PROBLEM DESCRIPTION: If a line in the records below holds the string "width", count it, and state only the final count.

EXERCISE DATA:

--

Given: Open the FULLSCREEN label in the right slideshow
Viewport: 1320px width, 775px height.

--

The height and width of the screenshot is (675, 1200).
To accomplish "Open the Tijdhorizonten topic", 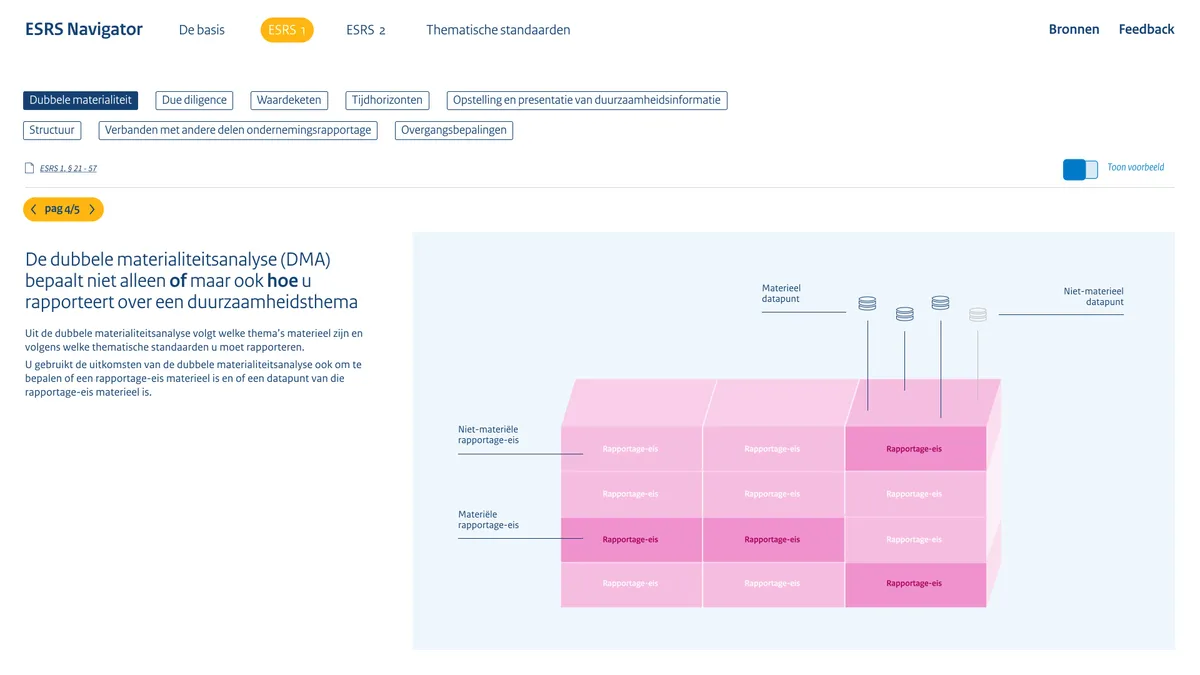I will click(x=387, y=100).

--

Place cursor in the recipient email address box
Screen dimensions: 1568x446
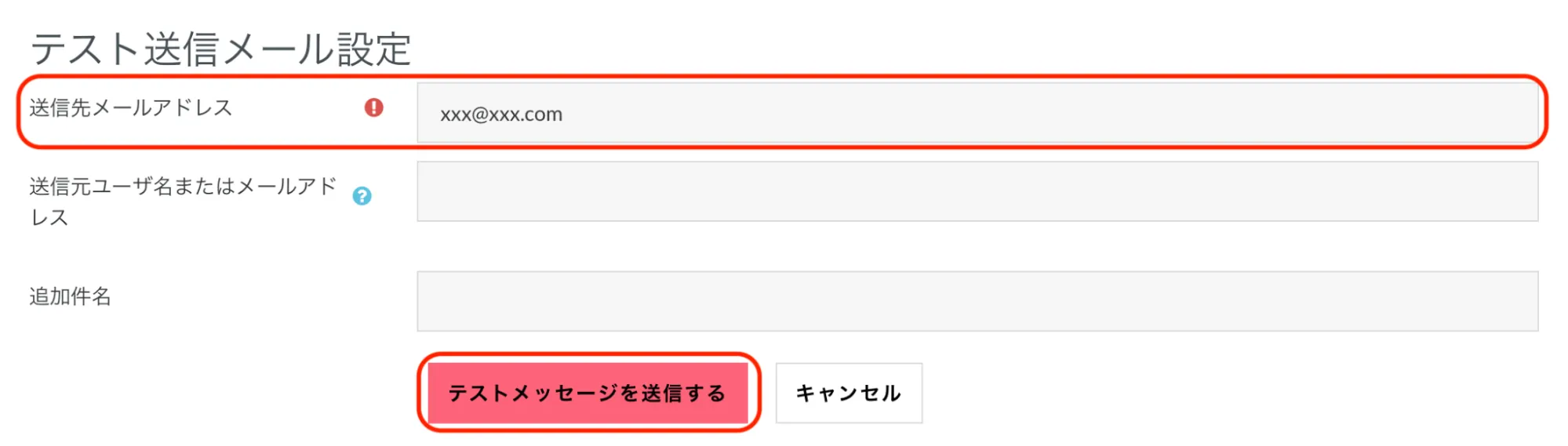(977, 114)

--

REPLY TO THE EXERCISE: 2